◆ **WHAT YOU ARE ASKED TO DO**: Filter the records down to the lines that hold the word "Issues", and copy each of those lines.

◆ **SOURCE MATERIAL**:

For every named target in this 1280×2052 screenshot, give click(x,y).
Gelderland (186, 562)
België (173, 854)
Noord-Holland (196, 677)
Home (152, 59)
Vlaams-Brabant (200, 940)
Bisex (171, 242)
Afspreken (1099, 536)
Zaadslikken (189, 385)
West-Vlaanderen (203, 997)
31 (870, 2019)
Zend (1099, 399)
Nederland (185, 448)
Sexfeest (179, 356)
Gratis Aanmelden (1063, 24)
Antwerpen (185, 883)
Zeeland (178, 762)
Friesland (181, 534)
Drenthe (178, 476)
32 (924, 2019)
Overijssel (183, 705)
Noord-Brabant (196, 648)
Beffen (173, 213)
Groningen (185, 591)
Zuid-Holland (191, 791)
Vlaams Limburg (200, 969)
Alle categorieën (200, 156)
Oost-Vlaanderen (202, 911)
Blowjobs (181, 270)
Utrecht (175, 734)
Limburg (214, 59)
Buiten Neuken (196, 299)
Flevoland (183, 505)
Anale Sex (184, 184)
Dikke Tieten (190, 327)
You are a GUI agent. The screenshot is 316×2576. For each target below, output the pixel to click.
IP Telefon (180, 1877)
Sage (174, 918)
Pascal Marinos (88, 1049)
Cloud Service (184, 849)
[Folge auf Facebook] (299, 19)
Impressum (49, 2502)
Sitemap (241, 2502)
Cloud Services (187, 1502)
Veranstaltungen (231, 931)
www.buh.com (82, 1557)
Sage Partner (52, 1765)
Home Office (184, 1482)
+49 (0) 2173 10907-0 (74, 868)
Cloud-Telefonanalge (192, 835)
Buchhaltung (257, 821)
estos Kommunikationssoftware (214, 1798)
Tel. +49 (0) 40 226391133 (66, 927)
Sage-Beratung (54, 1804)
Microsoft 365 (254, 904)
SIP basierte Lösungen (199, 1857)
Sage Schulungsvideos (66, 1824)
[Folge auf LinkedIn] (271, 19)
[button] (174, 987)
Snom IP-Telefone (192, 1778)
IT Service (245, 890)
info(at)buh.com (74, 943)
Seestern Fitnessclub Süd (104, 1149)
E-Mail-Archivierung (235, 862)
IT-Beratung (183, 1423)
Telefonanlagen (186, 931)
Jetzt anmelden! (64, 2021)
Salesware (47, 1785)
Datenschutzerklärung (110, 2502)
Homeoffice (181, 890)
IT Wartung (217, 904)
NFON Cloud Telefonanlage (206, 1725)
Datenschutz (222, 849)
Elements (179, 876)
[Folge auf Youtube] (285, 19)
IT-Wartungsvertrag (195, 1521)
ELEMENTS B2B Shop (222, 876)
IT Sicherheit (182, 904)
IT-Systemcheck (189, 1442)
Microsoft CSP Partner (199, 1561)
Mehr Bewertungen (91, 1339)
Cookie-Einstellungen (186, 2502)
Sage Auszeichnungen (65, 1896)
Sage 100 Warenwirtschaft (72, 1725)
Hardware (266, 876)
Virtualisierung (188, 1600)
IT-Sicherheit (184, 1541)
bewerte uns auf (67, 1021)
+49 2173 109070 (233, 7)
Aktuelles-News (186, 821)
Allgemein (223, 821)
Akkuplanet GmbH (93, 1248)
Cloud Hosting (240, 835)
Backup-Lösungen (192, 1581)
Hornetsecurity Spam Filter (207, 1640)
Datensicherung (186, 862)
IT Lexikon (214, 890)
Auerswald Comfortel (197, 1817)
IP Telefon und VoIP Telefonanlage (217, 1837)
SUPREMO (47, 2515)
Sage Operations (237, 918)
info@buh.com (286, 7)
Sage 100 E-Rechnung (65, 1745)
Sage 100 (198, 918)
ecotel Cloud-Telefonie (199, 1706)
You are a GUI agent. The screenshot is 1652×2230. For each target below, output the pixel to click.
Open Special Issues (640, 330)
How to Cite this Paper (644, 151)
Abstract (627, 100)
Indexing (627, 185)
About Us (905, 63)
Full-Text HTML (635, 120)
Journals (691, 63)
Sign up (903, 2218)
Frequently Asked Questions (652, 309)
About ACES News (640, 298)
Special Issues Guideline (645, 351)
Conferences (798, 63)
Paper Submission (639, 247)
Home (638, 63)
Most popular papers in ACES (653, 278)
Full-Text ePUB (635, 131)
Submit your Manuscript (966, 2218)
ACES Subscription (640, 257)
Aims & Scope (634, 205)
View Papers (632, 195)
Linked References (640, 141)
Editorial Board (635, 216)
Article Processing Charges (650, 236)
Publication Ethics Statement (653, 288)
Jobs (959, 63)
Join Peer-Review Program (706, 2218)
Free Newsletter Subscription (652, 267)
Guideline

◆ **REPLY**:
Open Special Issues (640, 330)
Special Issues Guideline (645, 351)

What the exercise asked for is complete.